Ralph turned from his station by the door. “You mean that tattered little paper stuck on the back? I came across that when I was cleaning up the machine this morning. I figured it was just Pim’s mother’s phone number or something. Couldn’t hardly read it anyway, so I chucked it. And I tell you, it took a pint of acetone to get that old sticky tape off!”
“Oh, great, how am I –” Hester stopped as a thought struck her. “Well, then, how did Paul get this thing to work?”
She attempted a few keystrokes, only to have the computer squeal in protest. She shook her head in puzzlement. “He must be good. Every time I think I’m getting the hang of computers, I meet some computer whiz who makes me feel like a kid playing with an Etch A Sketch.”

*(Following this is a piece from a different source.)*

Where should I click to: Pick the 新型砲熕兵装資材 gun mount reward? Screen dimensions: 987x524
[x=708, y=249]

Picking up a pad and pencil and digging for her date stamp, Hester muttered, “Well, I guess we do things the
old-fashioned way the rest of the run.”
Chapter Twenty
That Saturday kept reminding Hester of a title from the library’s video collection – an old war movie she often delivered to the Disabled American Veterans Home out in St. Johns: “The Longest Day.”
By mid-afternoon, she’d run into a variety store to buy a cheap bed sheet to drape over the back closet to discourage the morbidly curious. Even still, she’d twice had to shoo away snoops who’d pulled the sheet aside, thoughtlessly ripping down its anchoring thumbtacks, which ricocheted like buckshot in the bookmobile’s tight confines.

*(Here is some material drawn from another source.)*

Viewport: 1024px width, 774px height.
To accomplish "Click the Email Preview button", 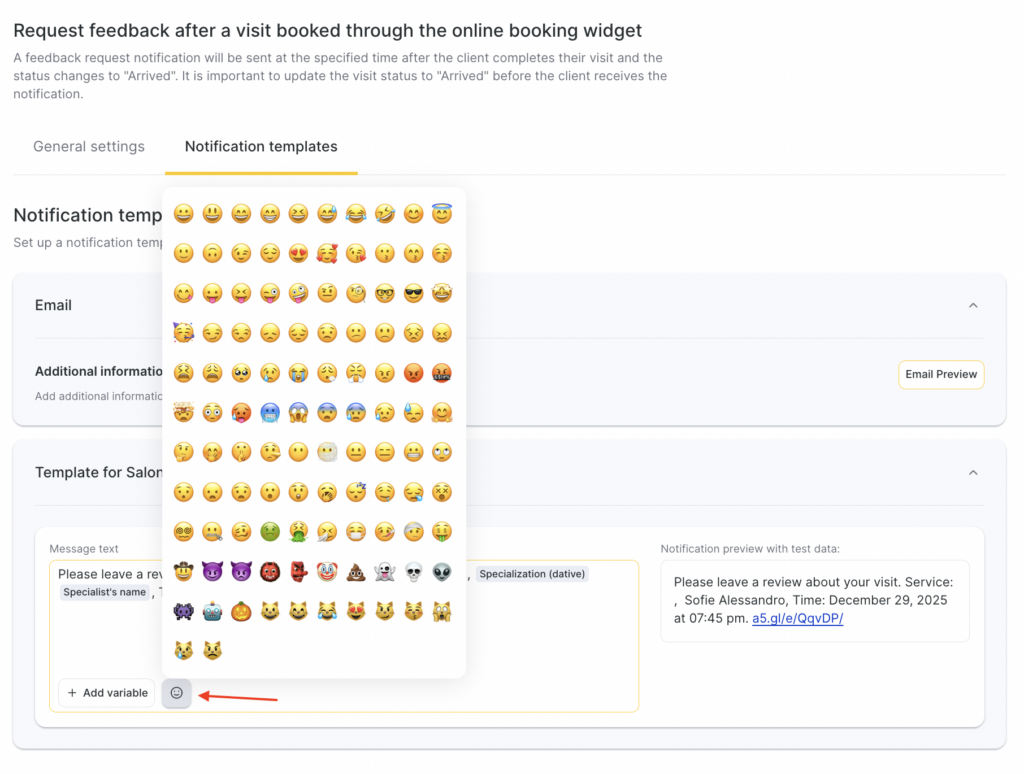I will pyautogui.click(x=940, y=374).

“Now I know who those rubberneckers are who cause traffic jams around every freeway wreck,” Hester had groaned to Ralph.
After finally trudging up the Luxor’s front steps in a rapidly thickening dusk, she’d changed into a comfortable old sweater and jeans and opened a tin of Seafood Medley for Bingle T. Then she quickly munched a Caesar salad from the not-quite-wilted romaine in her fridge before gathering herself up again.

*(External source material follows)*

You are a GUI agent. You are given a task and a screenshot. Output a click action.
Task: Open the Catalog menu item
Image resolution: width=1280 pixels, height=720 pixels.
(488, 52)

Hopping in her dented blue Civic, the car her mother described as resembling “a little wedge of cheese on wheels,” Hester drove across the Willamette to her favorite market to pick up a few ingredients for her special Sunday dinner.
Knute’s and Barry’s was a Portland original, started by a couple of Scandinavian-born health nuts. It catered to an eclectic clientele of Baby Boomer gentry, a sizable population of hippie holdovers with Reed College decals on their old VWs, a growing segment of spiked hair-and-Doc Martens Internet groupies and anybody else who liked unprocessed, high-quality food with an international flavor. Hester would shop there if only for the fragrant and chewy hazelnut-sunflower pumpernickel baked by a co-op in Tillamook.
Today, Knute himself was manning the all-you-can-eat organic lutefisk bar. Hester gave a polite shake of her head at the proffered sample tray, which never seemed to empty. She wondered absently how any food processed with lye could be labeled “organic.”
“Instead of all-you-can-eat, maybe they should call it ‘all-you-can-take,’ ” Hester confided to another woman lining up at the checkout counter.